Milhares de pessoas denunciaram a publicação por conter material impróprio, apenas para adultos, e houve quem tenha pedido impeachment de Bolsonaro. O Twitter manteve a postagem no ar, mas com advertência prévia de "mídia sensível".
O vídeo permaneceu na conta oficial do presidente por 16 dias, até os advogados das pessoas mostradas nas imagens entrarem com pedido de mandado de segurança no STF demandando a exclusão da publicação. Bolsonaro se antecipou à possível ordem judicial e apagou o post.
Bananas e abacates
Bolsonaro ainda reservou tempo de seu primeiro semestre como presidente para defender as frutas produzidas no Brasil. Mais especificamente, bananas e abacates.
Em 7 de março, durante transmissão ao vivo nas redes sociais, o presidente reclamou do "fantasma" da importação de bananas do Equador e questionou como que a fruta daquele país pode "andar por volta de 10 mil km, passando pelo Canal do Panamá e pelo Porto de Santos, e chegar de forma competitiva na Ceagesp (Companhia de Entrepostos e Armazéns Gerais de São Paulo)" enquanto parte da economia do Vale do Ribeira é mantida pela produção de bananas.
O presidente nasceu em Glicério, interior de São Paulo, mas passou parte da infância em Eldorado, no Vale do Ribeira, onde ainda mantém amigos de infância. Após ser eleito, Bolsonaro recebeu representantes de bananicultores e, no ano passado, já falava em colocar um "ponto final" nas bananas do Equador.
Apesar da reclamação de Bolsonaro na transmissão ao vivo, cerca de uma semana antes a Justiça havia suspendido a importação das bananas equatorianas atendendo alegação de produtores brasileiros de que as frutas estavam trazendo consigo vírus inédito no país que poderia comprometer as safras brasileiras. Os bananicultores também reclamam do custo de impostos e de produção.
A discussão toda, porém, não reflete o impacto da banana na balança comercial entre o Brasil e Equador. Segundo o Ministério das Relações Exteriores, o intercâmbio comercial entre os dois países em 2018 foi de US$ 1 bilhão, sendo que o Brasil exportou US$ 905 milhões e importou US$ 112 milhões.
As bananas não aparecem entre os seis produtos mais importados pelo Brasil, ficando atrás de chumbo refinado, conservas de peixes, chocolates, preparações alimentícias com cacau e madeira.
No início de maio, Bolsonaro voltou ao tópico "frutas" e comemorou nas redes sociais a abertura do mercado argentino ao abacate brasileiro. Segundo ele, a primeira carga chegou em 30 de abril ao país vizinho, com demanda de cerca de 360 toneladas por semana. A expectativa agora é que o Brasil passe a exportar a fruta para o Chile, acrescentou.
A reportagem procurou abacates brasileiros em supermercados no centro de Buenos Aires no início de junho, quando Bolsonaro estava na cidade para visita oficial ao presidente da Argentina, Mauricio Macri. Nas gôndolas dos estabelecimentos visitados, havia somente abacates chilenos.
Uso da Bíblia para julgar no STF
Bolsonaro afirma ser católico, mas defende a indicação de um ministro evangélico para o STF na vaga a ser aberta com a aposentadoria obrigatória do decano Celso de Mello, prevista para novembro de 2020. Outra será aberta em julho de 2021, com a saída de Marco Aurélio Mello.

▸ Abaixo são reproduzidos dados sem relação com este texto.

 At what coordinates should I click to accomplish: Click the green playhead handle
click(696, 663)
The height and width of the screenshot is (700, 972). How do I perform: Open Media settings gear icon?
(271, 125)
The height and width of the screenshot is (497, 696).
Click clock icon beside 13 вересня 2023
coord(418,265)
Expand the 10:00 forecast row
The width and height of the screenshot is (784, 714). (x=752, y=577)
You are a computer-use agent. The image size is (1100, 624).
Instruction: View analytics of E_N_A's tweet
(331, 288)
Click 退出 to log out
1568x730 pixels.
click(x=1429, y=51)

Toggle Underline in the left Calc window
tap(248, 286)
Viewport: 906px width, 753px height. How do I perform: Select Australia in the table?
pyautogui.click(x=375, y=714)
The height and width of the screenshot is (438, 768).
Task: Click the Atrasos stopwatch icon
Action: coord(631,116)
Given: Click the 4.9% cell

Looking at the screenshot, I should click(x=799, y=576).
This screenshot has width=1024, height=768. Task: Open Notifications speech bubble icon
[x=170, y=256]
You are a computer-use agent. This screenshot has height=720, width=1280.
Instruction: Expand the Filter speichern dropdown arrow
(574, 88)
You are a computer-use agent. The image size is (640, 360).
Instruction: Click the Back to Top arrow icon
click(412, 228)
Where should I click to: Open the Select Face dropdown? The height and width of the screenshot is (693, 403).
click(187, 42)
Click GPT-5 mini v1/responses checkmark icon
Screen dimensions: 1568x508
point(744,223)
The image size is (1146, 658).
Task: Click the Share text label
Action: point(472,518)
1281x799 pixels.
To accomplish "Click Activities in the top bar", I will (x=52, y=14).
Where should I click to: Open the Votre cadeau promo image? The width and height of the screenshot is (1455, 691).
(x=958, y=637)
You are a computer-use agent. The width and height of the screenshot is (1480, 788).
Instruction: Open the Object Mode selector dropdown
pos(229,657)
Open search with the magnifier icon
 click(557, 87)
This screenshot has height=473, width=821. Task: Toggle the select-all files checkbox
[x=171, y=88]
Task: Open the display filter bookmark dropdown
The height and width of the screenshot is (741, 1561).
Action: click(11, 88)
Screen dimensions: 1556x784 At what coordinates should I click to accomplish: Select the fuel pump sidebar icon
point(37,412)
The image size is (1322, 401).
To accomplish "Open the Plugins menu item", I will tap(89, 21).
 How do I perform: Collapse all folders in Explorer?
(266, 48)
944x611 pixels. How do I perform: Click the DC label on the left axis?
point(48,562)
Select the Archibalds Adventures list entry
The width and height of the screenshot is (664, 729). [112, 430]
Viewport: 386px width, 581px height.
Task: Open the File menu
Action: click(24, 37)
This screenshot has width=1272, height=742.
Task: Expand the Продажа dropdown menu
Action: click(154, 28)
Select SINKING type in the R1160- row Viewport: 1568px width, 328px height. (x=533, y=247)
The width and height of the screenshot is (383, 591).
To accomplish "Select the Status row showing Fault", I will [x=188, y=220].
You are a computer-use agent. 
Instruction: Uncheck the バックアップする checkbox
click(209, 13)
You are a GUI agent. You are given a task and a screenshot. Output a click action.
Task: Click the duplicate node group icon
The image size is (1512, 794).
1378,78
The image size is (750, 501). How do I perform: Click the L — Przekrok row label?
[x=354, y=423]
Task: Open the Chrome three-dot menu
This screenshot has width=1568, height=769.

Apesar de o Supremo ter ministros e ex-ministros que professam religião, o tópico nunca havia sido preponderante na escolha de um nome para a Corte, ao menos de forma pública.
Ao participar da Convenção Nacional das Assembleias de Deus Madureira, em Goiânia, no final de maio, Bolsonaro questionou se "não está na hora de termos um ministro do Supremo Tribunal Federal evangélico" e quantos atualmente são cristãos assumidos.
Em meados de junho a jornalistas no Planalto, Bolsonaro voltou a citar a possibilidade ao comentar decisão do STF que equiparou homofobia ao crime de racismo.
Embora tenha negado querer misturar política e religião, o presidente explicou acreditar que um ministro evangélico poderia demonstrar seus argumentos a favor de valores familiares --na prática, conservadores-- com base em trechos da Bíblia em plenário, por exemplo. "Não custa nada ter alguém lá", comentou.